Makes sense you have it chroinc because you are so anxious you will find if your anxiety calms down it will lower and go .


----------



## allison84 (May 4, 2016)

Also it probably doesn't make any difference but one of the most commen symptoms is strange vision/ dream like state .
You have been so freaked out ever since you started have the out a body feelings, so you are so very super anxious and that's why your vision is dream like or odd ect .


----------



## eddy1886 (Oct 11, 2012)

When we are DPed and extremely anxious all our senses become heightened....Vision, hearing, sense of smell, taste buds and touching and feeling things all feel odd and almost as if they are extra sensitive....We are basically in a constant alert mode because we are frightened...

Its all very normal for DP and anxiety and settles down in time....


----------



## HopingCat36 (Jun 17, 2017)

eddy1886 said:


> When we are DPed and extremely anxious all our senses become heightened....Vision, hearing, sense of smell, taste buds and touching and feeling things all feel odd and almost as if they are extra sensitive....We are basically in a constant alert mode because we are frightened...
> 
> Its all very normal for DP and anxiety and settles down in time....
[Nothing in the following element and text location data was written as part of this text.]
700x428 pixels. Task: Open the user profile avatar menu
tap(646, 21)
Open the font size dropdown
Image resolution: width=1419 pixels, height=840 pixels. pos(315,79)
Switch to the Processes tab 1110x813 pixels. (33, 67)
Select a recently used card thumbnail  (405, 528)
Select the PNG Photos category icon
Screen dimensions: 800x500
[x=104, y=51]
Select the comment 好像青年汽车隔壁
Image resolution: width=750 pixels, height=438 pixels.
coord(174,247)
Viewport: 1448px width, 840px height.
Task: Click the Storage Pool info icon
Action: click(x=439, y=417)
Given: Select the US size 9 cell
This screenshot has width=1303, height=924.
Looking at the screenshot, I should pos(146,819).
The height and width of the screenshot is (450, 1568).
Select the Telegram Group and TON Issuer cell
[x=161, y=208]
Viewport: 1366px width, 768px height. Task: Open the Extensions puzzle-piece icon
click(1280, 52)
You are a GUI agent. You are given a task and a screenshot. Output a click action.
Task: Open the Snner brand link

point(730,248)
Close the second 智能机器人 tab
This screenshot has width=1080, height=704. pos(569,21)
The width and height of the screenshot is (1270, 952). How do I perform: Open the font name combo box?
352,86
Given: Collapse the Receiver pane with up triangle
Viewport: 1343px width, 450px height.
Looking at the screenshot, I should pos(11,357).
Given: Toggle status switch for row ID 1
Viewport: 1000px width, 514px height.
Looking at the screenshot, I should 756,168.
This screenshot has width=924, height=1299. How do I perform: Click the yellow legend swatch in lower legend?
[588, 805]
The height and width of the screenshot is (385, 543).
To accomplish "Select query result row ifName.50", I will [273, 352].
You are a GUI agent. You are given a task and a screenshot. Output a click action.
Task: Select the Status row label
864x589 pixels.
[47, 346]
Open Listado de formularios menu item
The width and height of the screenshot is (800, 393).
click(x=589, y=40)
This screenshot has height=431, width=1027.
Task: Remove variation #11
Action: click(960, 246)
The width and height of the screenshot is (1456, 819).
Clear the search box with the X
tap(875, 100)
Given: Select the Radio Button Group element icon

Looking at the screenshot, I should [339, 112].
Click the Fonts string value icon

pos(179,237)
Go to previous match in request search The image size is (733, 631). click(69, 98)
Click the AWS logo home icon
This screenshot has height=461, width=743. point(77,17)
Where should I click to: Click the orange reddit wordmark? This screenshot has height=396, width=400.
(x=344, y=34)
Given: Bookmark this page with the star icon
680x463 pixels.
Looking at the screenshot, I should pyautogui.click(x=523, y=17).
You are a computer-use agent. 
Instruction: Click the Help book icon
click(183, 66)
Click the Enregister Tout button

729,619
Ugh.... but is still "normal" that I had it for 6 months 24/7?


----------



## Phantasm (Jul 16, 2017)

HopingCat36 said:


> Ugh.... but is still "normal" that I had it for 6 months 24/7?


It depends on how you interpret your symptoms.



allison84 said:


> With dissociation nothing suprises me anymore with the bizzareness of the many symptoms ive experenced.
> 
> I had it 24/7 in the very begining i put it down to the fact that my anxiety was though the roof because at that point i didnt know it was dp dr , so my anxiety was insane at the start.
> 
> Makes sense you have it chroinc because you are so anxious you will find if your anxiety calms down it will lower and go .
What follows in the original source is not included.